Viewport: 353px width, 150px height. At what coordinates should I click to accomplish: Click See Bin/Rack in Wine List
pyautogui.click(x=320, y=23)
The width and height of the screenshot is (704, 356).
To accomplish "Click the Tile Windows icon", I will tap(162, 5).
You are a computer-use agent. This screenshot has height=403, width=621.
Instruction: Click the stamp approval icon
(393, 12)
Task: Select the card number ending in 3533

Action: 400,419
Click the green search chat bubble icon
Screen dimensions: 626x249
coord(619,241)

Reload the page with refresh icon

--

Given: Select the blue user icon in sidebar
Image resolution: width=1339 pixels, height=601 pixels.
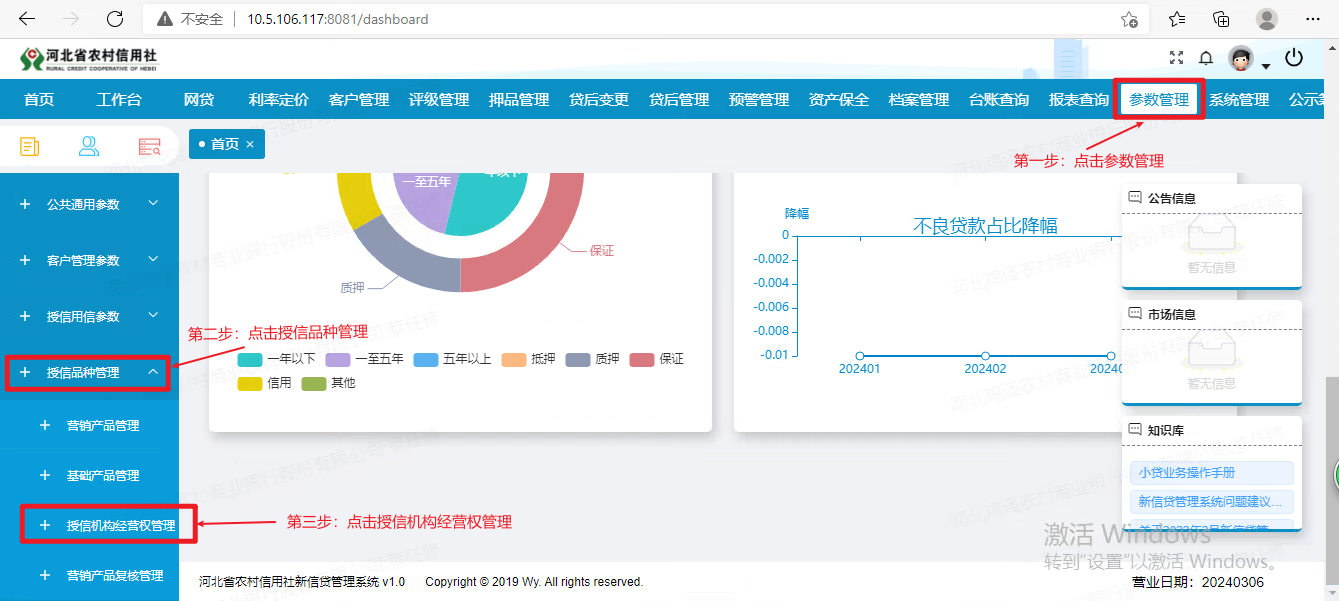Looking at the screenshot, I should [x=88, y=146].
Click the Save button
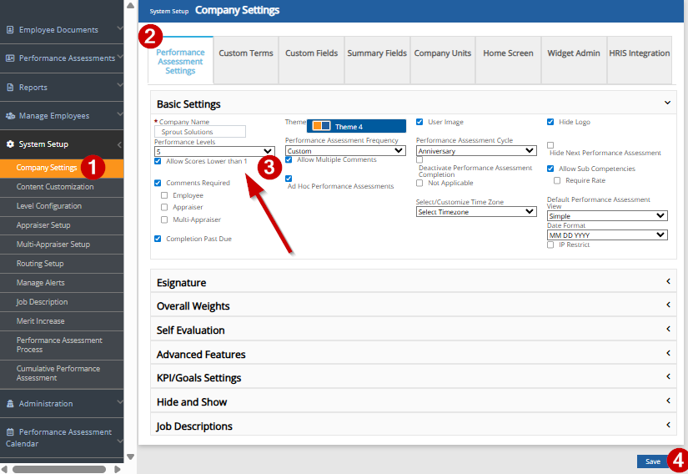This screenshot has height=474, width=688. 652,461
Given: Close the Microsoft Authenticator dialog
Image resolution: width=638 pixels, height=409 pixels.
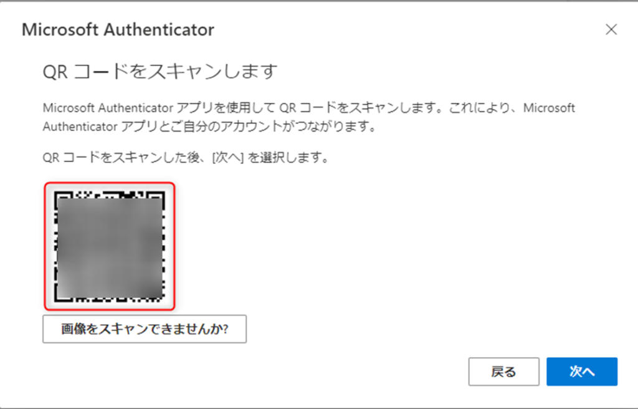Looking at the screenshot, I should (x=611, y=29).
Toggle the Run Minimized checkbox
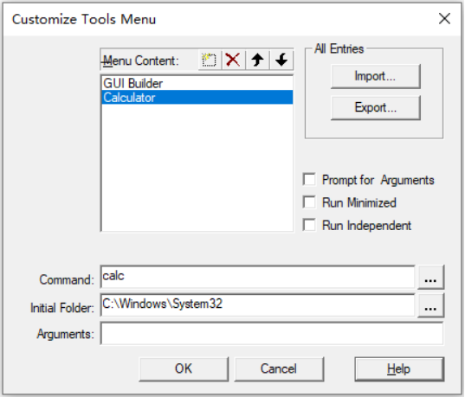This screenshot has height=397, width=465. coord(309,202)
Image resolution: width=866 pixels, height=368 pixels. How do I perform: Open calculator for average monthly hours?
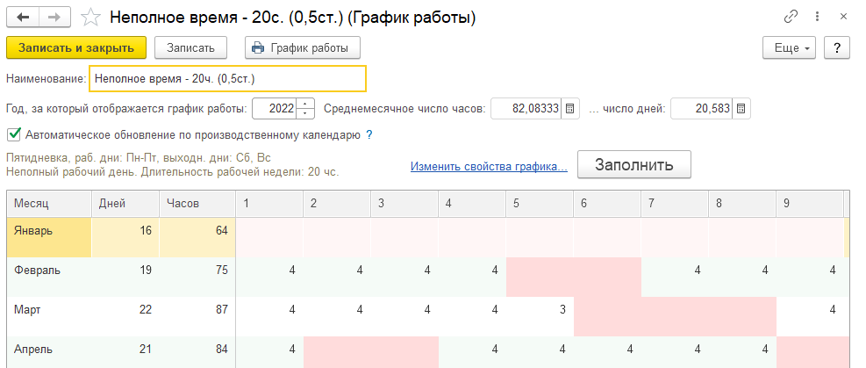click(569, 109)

...

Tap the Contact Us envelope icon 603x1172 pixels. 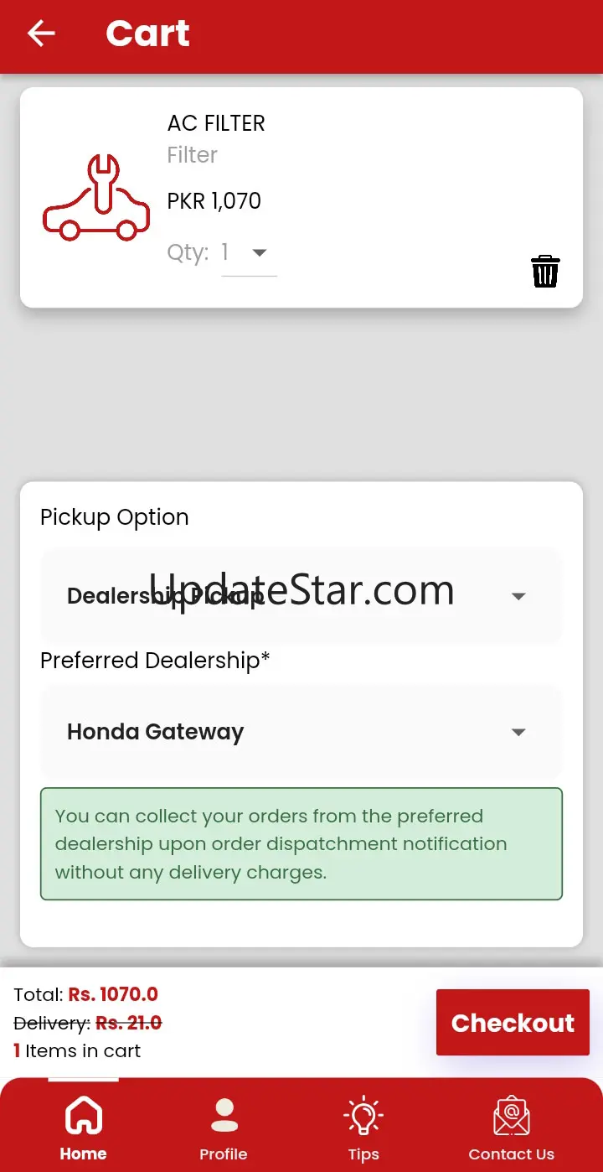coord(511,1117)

- **EXERCISE PROMPT**
In how many lines of the material above does the word "Given" appear? Reply with the number only.

- **WORKED SOLUTION**
2